TASK:
Below is a listing. Write out exactly its lines between the one holding "Click the 'Automatically" and the one holding "The image size is (910, 535).", inclusive.

SOURCE MATERIAL:
---*---

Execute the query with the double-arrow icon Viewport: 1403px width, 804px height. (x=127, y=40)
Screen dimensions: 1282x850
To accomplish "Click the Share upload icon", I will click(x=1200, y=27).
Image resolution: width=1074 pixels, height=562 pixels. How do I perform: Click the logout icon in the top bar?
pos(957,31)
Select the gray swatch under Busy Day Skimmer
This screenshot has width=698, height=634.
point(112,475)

---*---

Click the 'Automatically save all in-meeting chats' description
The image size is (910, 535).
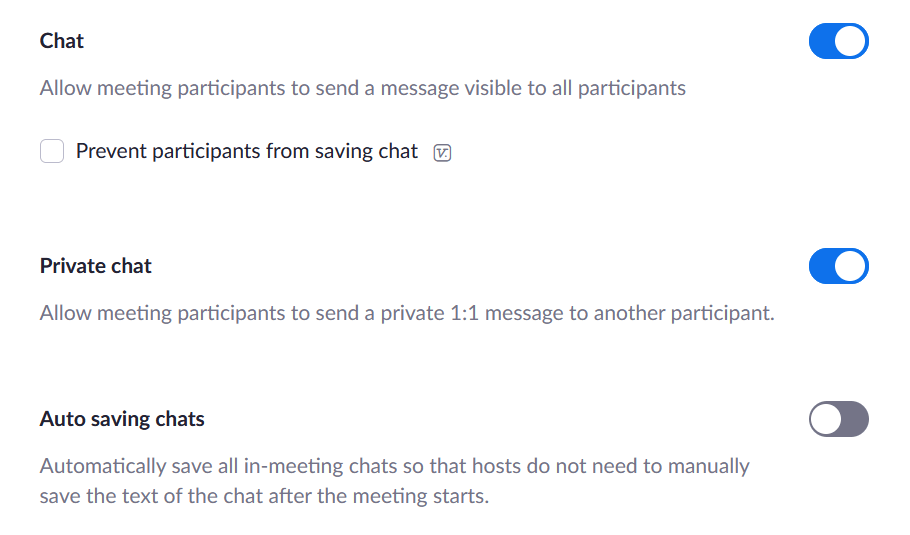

---*---

EXERCISE ANSWER:
Click the 'Automatically save all in-meeting chats' description
The image size is (910, 535).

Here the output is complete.